Zum 1. Mai: Hört die Signale!
Eigentlich erstaunlich, dass die Feierlichkeiten zum Tag der Arbeit von der UNESCO noch nicht zum Weltkulturerbe erhoben wurden. Denn in dieser Form gibt es sie vor allem in Wien: Von der Tribüne winken jene, die seit 100 Jahren die Stadt regieren, klassenkämpferisch mit roten Taschentüchern – und unten ziehen (u. a.) Primarärzte im weißen Kittel vorbei, um für mehr Gerechtigkeit zu demonstrieren. Diesmal wird man wohl die Sozialpartnerschaft beschwören und den türkis-blauen Teufel an die Wand malen.

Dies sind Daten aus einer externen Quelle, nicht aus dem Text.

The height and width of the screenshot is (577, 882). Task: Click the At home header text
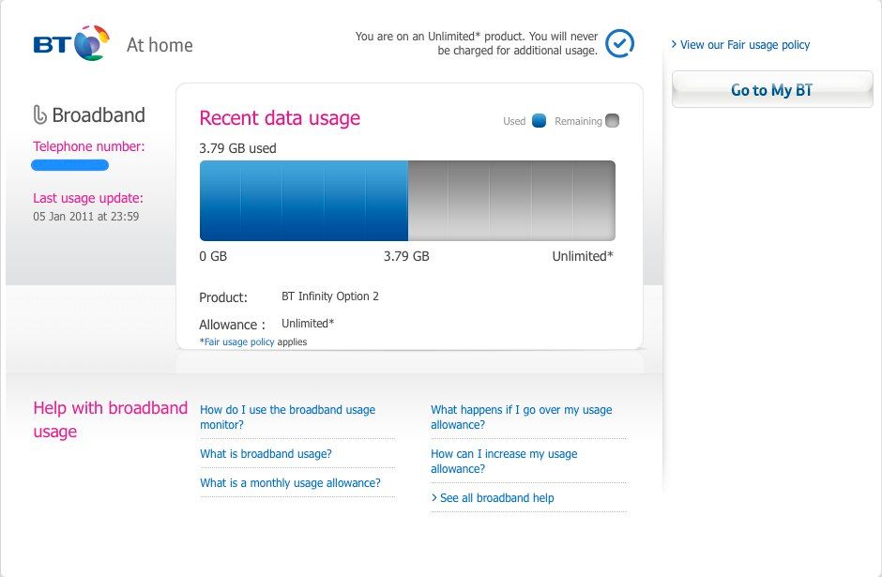(x=160, y=45)
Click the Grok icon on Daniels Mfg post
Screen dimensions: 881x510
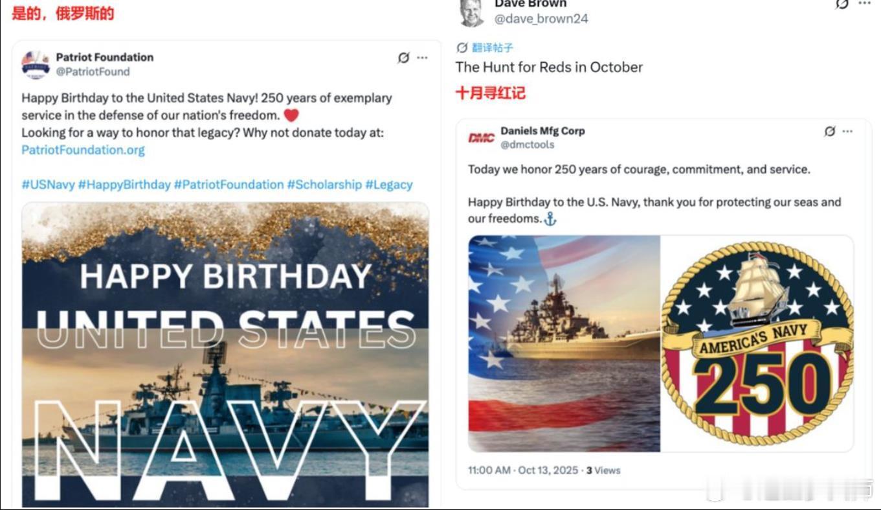click(829, 132)
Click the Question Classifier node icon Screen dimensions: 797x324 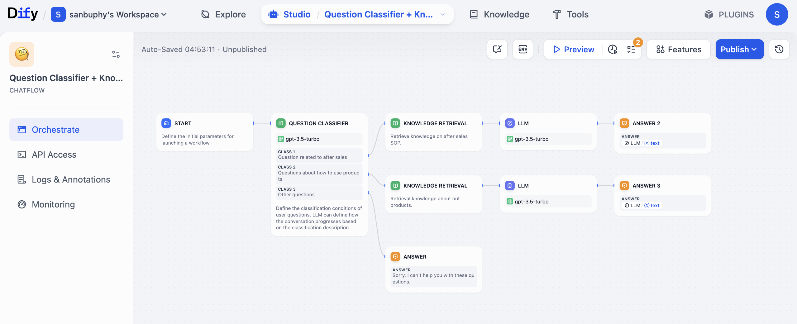pyautogui.click(x=281, y=123)
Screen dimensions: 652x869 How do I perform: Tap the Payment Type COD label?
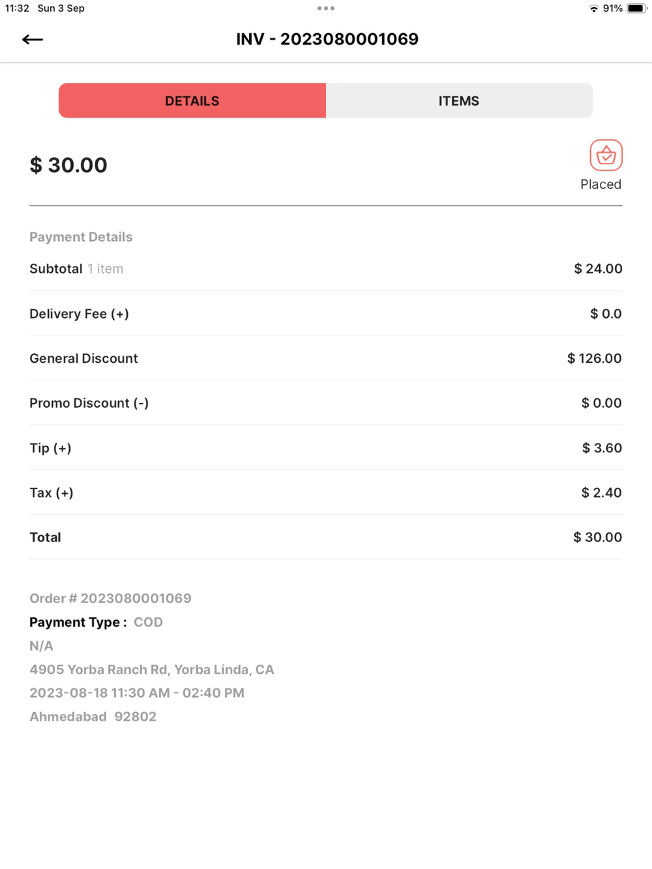[96, 622]
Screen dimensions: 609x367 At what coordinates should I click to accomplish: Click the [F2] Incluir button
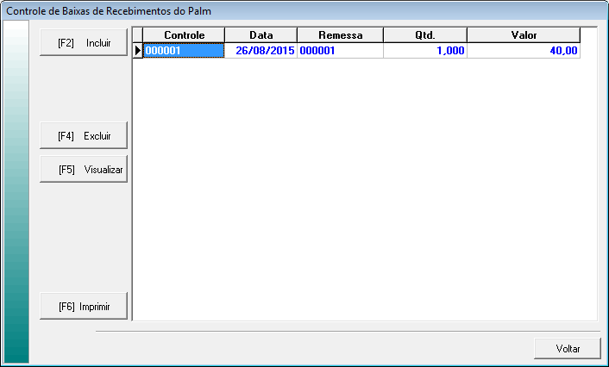84,42
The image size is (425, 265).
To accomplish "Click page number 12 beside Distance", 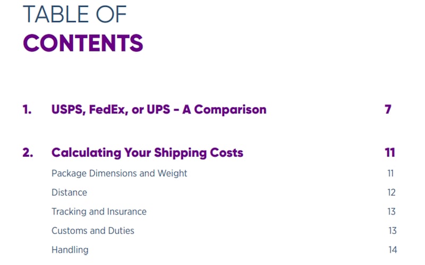I will pos(391,192).
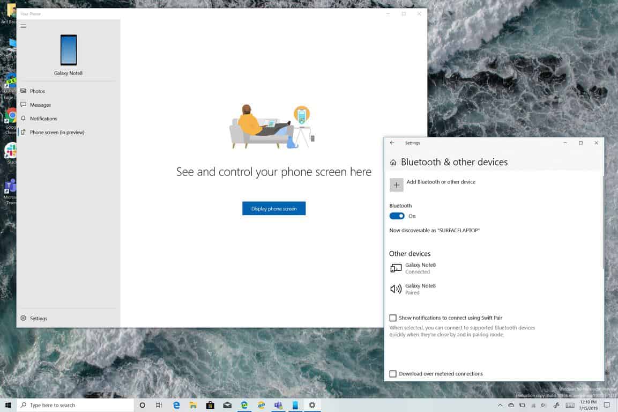
Task: Select the paired Galaxy Note8 audio device
Action: (420, 289)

Aber noch jammern wir hier auf hohem Niveau – mit einem gut gepolsterten Sozialsystem und florierender Wirtschaft. Aber es gäbe da ein paar wirklich große Themen zu besprechen: Die Grenzen zwischen selbstständiger und unselbstständiger Arbeit verschwimmen, daher sind vielleicht auch die Vertretungen nicht mehr ganz zeitgemäß. Die Wirtschaft sucht dringend Fachkräfte, doch ins Land kamen in den vergangenen Jahren eher Unqualifizierte, für die im Zeitalter von Digitalisierung und Robotik die (angestellte) Arbeit ausgeht. Für sie werden wir künftig mehr Kombilohnmodelle brauchen, denn zur Würde des Menschen gehört nicht nur Mindestsicherung, sondern auch Arbeit. Globale Internetriesen wiederum sollten „gerechte“ Steuern zahlen (ein schwieriges EU-Projekt) – derzeit quetscht man mittlere und kleine Unternehmen so erbarmungslos aus, dass hier ein neues Prekariat entstanden ist, für das niemand Fahnen schwingt.
Die gute Seite unseres Zeitalters: Körperlich anstrengende Jobs mit hoher Unfallgefahr gibt es immer weniger (was für einen späteren Pensionsantritt spricht). Fertigung, die wegen niedriger Lohnkosten nach China, Indien und Kambodscha ausgelagert wurde, kehrt wieder zurück, und damit hoffentlich auch die Wertschöpfung. Hören wir doch auf, in Feiertagsreden so zu tun, als befänden wir uns noch im Zeitalter der Dampfmaschine. Es ist eigentlich gar nicht so schwer: „Hört die Signale“!